# 66 / Editorial


For the great poet Haïm Nahman Bialik, it was Mount Scopus. In 1925, Bialik gave the powerful speech inaugurating the Hebrew University of Jerusalem. A founding moment in the history of Zionism, which the poet inscribed in the long history of the Jewish people. Rather than the rupture represented by the return to Eretz Israel, Bialik insists on the continuity of the study which will henceforth find in this university the privileged place of its extension. It is a way of articulating, with prophetic accents, the long diasporic existence and the recent territorial re-anchoring, and of giving all its historical depth to the spiritual ideal that the University of Jerusalem intends to embody. A sublime but forgotten speech that K. is happy to publish with a presentation by Davide Mano and Ron Naiweld. It is also an opportunity for our magazine to inaugurate a new ‘archive’ section in which we will soon come across other great figures from past centuries who also counted in the history of the Jews and of Europe.

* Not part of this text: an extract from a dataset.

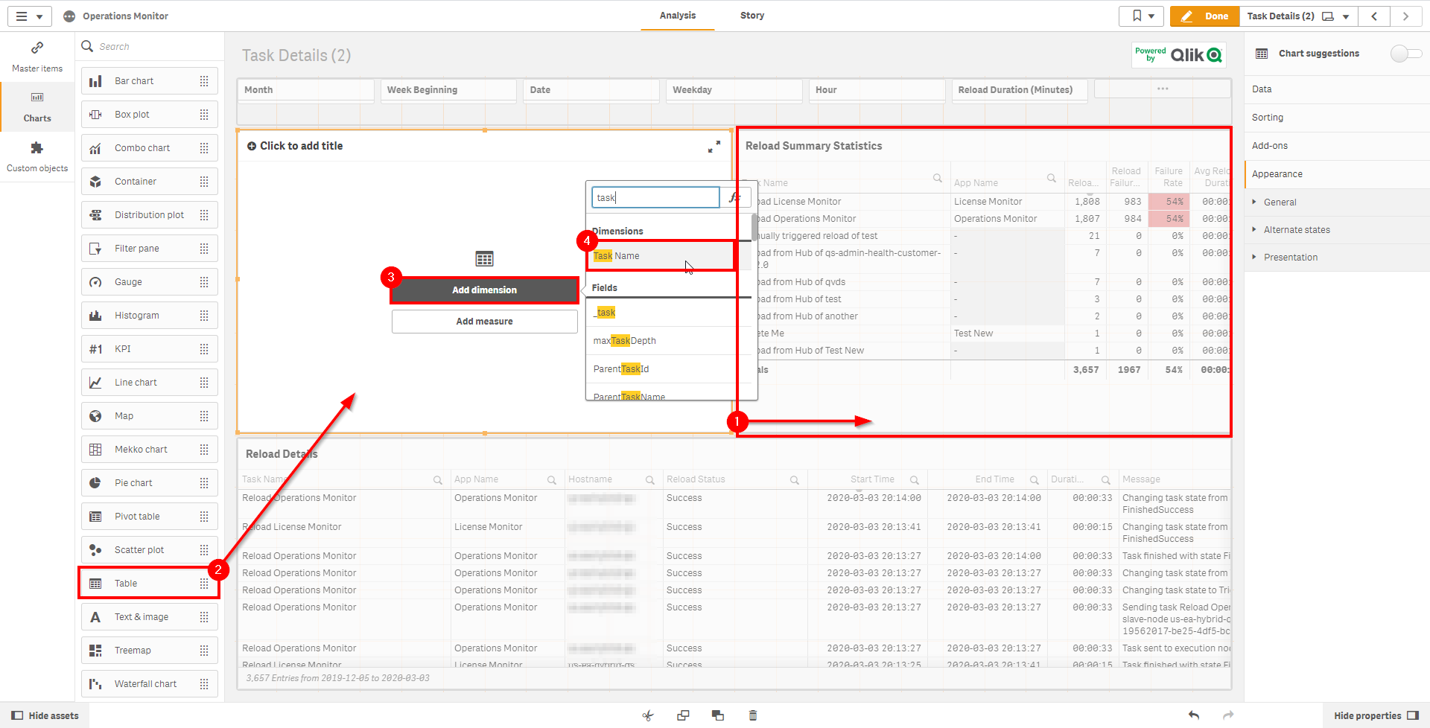Expand the chart to full screen
The height and width of the screenshot is (728, 1430).
point(714,147)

From the summit of Mount Scopus to that of French literature: such is the place that Marcel Proust has conquered. However, it was not until the centenary of his death that an exhibition was finally held on the Jewish part of the author of La Recherche. This is what the mahJ [Musée d’art et d’histoire du Judaïsme] in Paris is currently offering, under the inspired leadership of Isabelle Cahn, curator of the exhibition “Proust du côté de la mère” (until 28 August 2022). An exhibition which the philosopher Avishag Zafrani reports on this week.

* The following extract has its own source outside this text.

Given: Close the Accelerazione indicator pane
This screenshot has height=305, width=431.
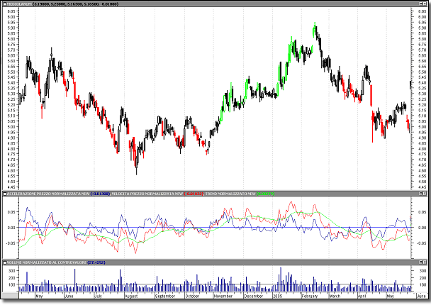Looking at the screenshot, I should point(424,194).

Finally, the city of seven hills, in which a radiant Yehoshua poses in the photo that illustrates the tribute article devoted to him by Béryl Caizzi. After Amoz Oz and Aaron Appelfeld, a few years ago, another great figure of Israeli literature left us last week. What remains is a body of work, whose main feature Béryl Caizzi recalls and which will long accompany those who wish to rise to the heights of literary commitment but also of moral greatness.

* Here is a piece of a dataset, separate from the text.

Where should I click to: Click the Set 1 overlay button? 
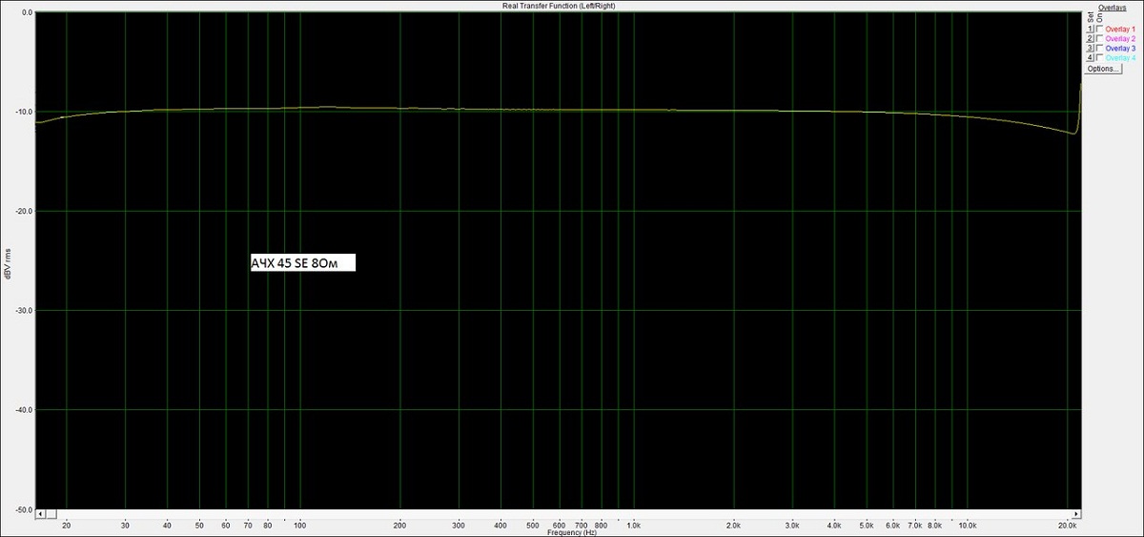[1091, 29]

On the 1st of April 1925, the great poet Bialik gave the inaugural speech of the Hebrew University of Jerusalem. This speech takes us back to the world of a still fragile yichuv and of Zionism in its pre-state phase. It was a time when the Zionist project oscillated between the affirmation of a political solution for the Jews, in rupture with Europe, and that of a cultural achievement which continued to be part of the trajectory of the Jews in Europe. The University, like many institutions in Mandatory Palestine, preceded the State and saw itself as the intellectual centre of the Jewish people to come.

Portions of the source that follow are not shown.